Assignment
With the pictures set aside, return the lines below exactly, beginning at the first and ending at the line containing "Task: Expand the ribbon with the chevron".

Available data
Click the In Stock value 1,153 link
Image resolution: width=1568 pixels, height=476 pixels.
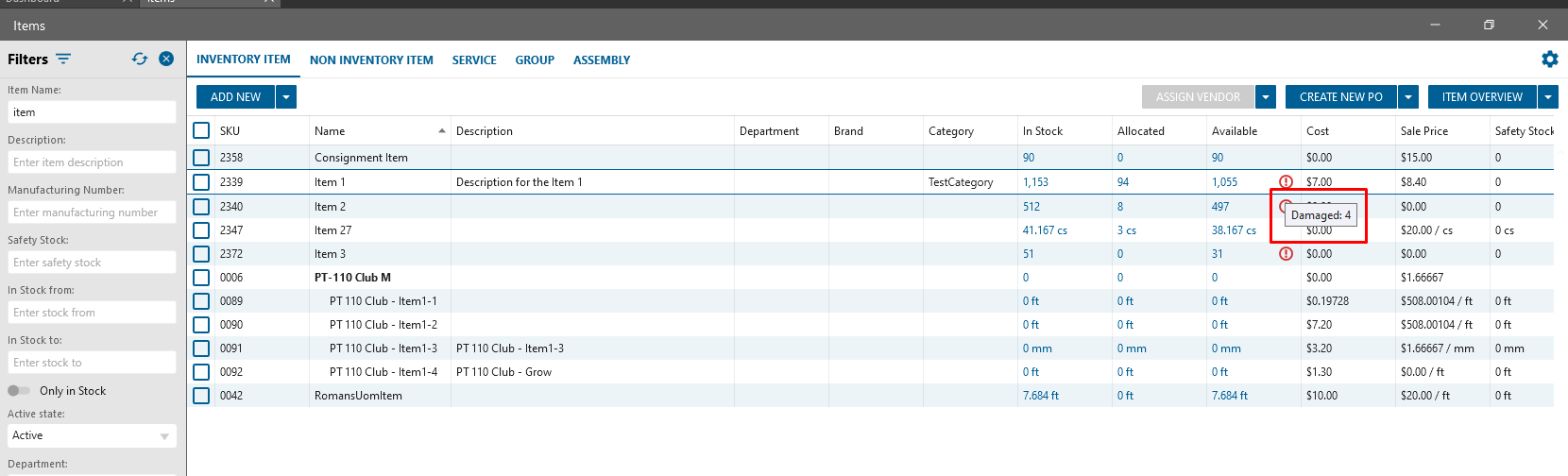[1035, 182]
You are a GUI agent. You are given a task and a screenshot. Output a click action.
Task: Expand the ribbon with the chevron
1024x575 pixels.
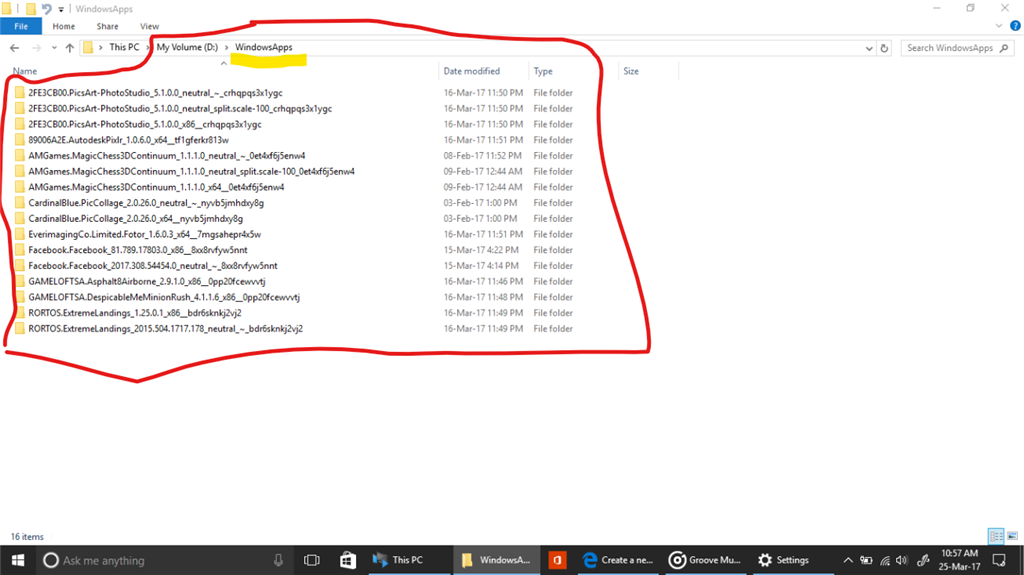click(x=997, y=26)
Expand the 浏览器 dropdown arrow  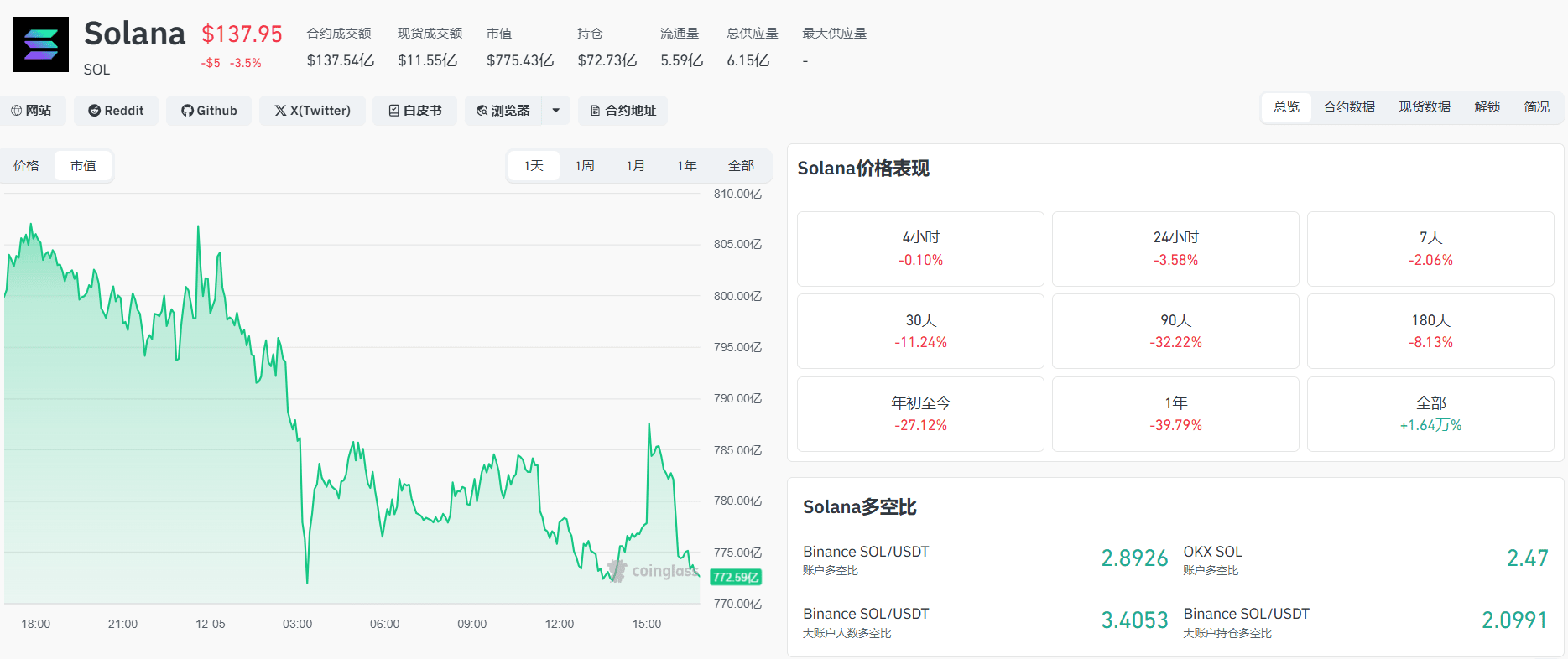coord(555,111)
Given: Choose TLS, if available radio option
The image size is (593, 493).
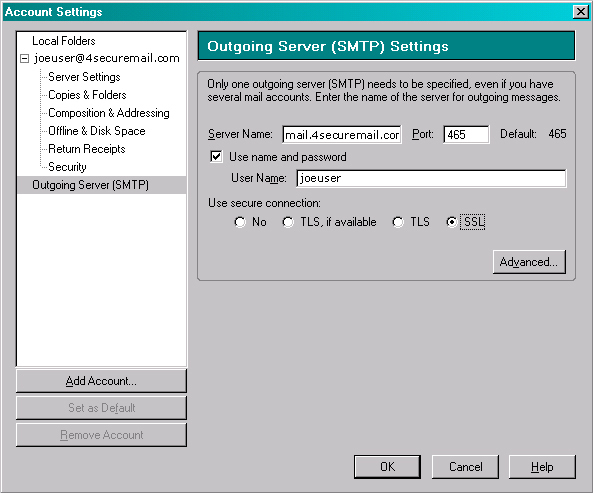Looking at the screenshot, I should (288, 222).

Result of the task
Click the In Stock value 1,153 link
Image resolution: width=1568 pixels, height=476 pixels.
[1035, 182]
You are a GUI agent. You are given a task and a screenshot. Output a click action.
Task: Expand the ribbon with the chevron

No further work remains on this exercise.